Data provided START

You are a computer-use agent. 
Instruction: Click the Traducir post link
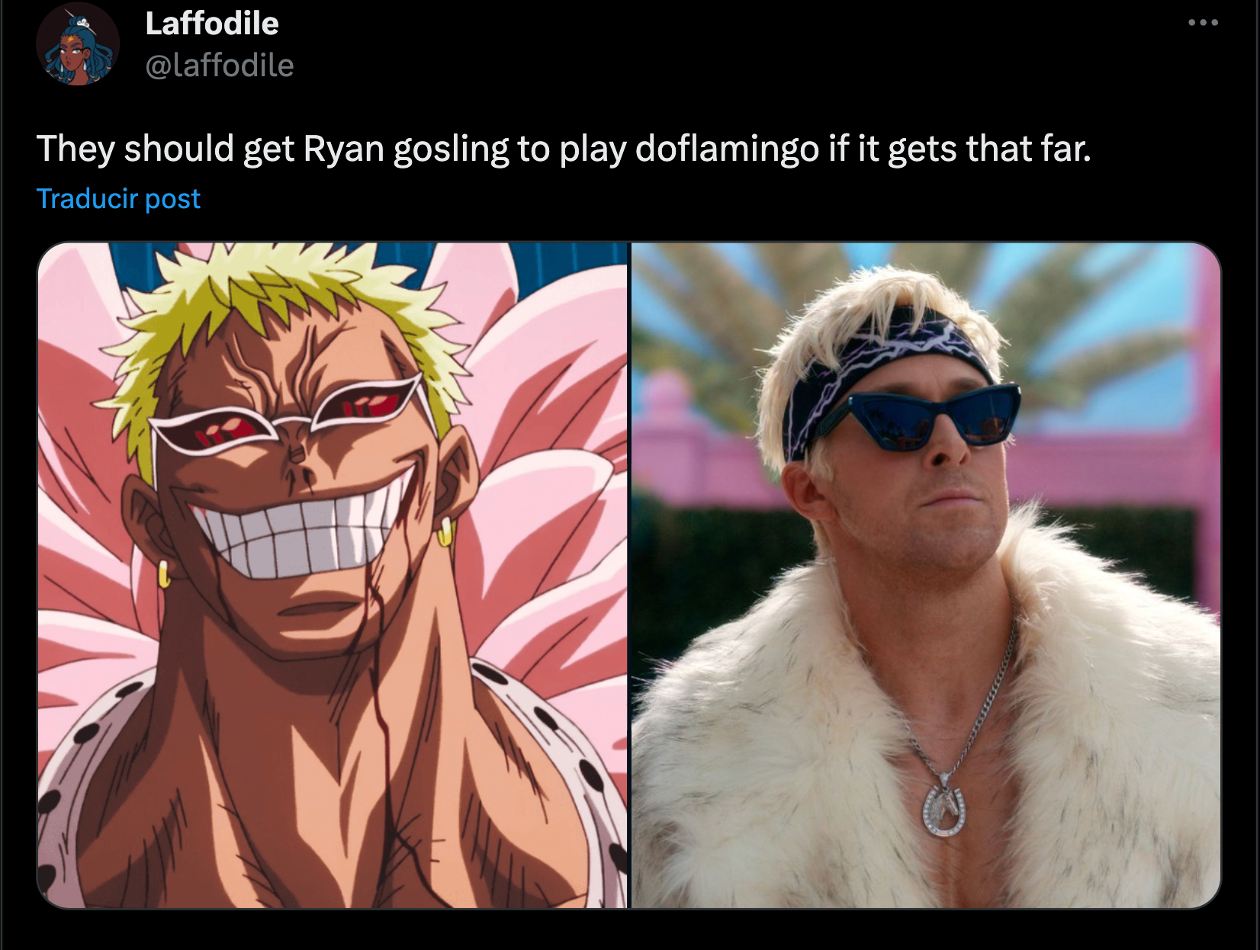point(118,199)
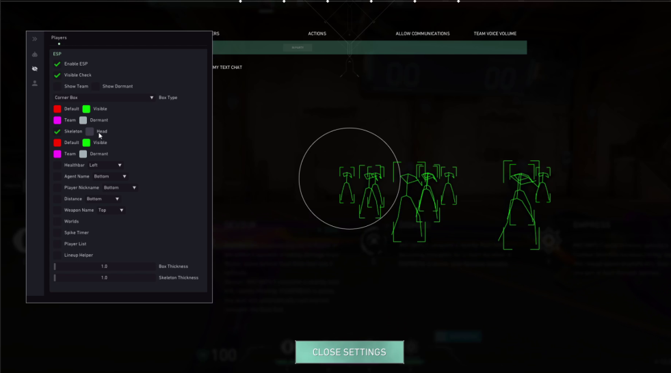The image size is (671, 373).
Task: Uncheck the Enable ESP checkbox
Action: tap(57, 64)
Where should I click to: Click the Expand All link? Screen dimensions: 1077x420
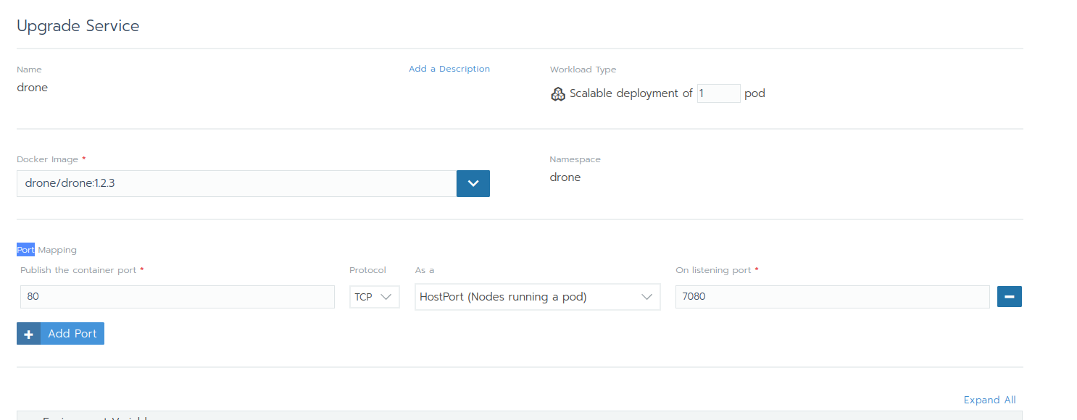pyautogui.click(x=989, y=400)
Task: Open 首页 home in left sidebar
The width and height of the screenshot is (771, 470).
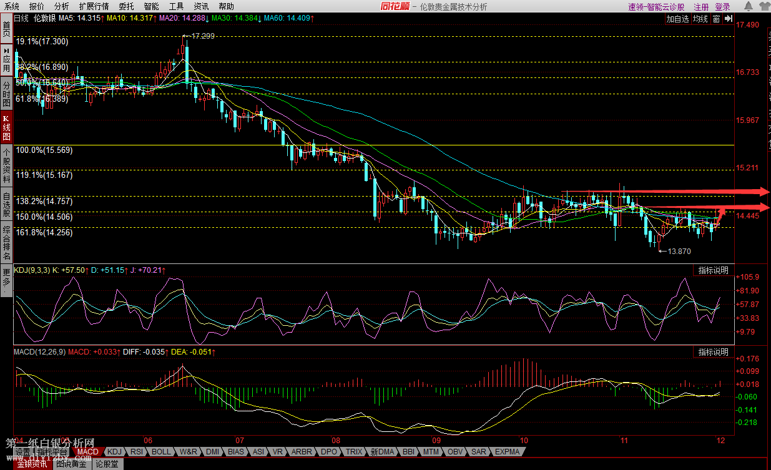Action: pos(6,29)
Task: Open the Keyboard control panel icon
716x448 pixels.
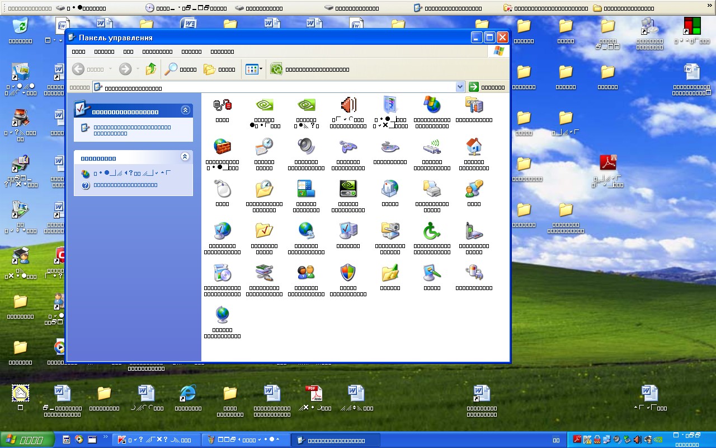Action: point(390,147)
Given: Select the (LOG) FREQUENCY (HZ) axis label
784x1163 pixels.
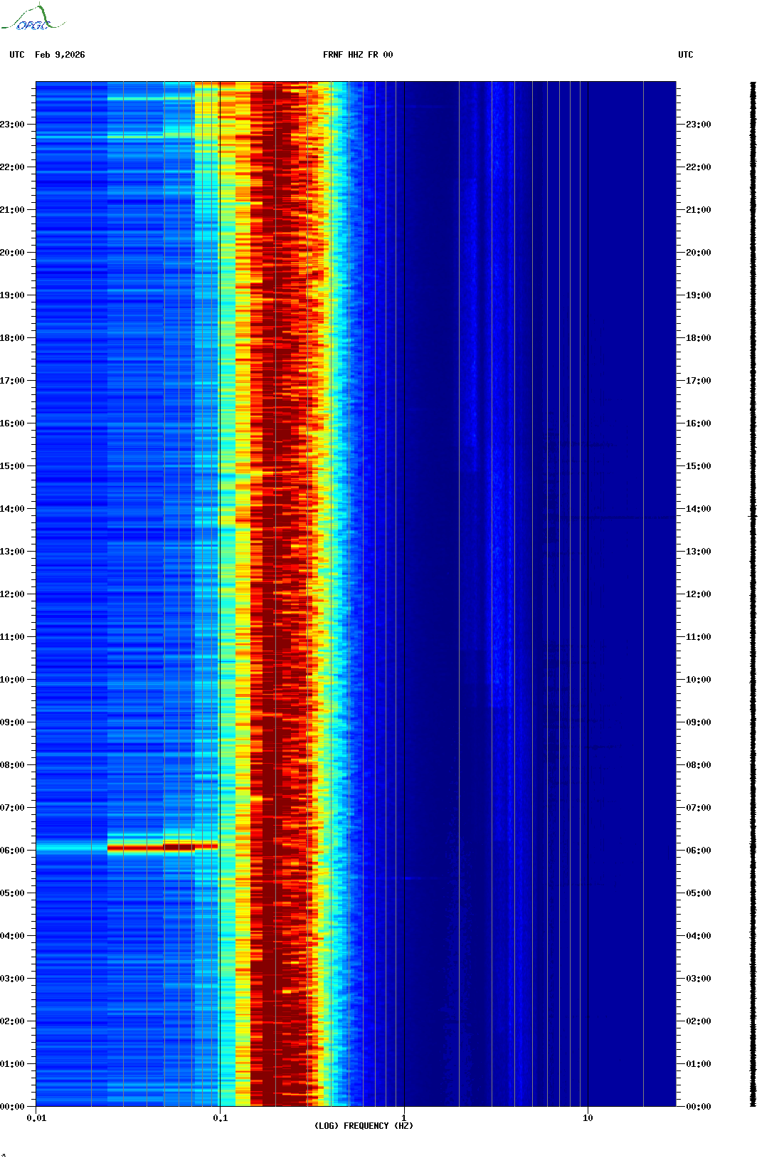Looking at the screenshot, I should [364, 1125].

Data provided END

## [Activity]
Copy out the lines above from the line containing "Instruction: Click the Traducir post link" through the line containing "Task: Open the Keyboard control panel icon", exactly, and keep the pictures out.

## [Your response]
Instruction: Click the Traducir post link
point(118,199)
The image size is (671, 373).
Task: Uncheck the Enable ESP checkbox
Action: tap(57, 64)
Where should I click to: Click the Expand All link? Screen dimensions: 1077x420
pyautogui.click(x=989, y=400)
Task: Open 首页 home in left sidebar
The width and height of the screenshot is (771, 470).
Action: pos(6,29)
Task: Open the Keyboard control panel icon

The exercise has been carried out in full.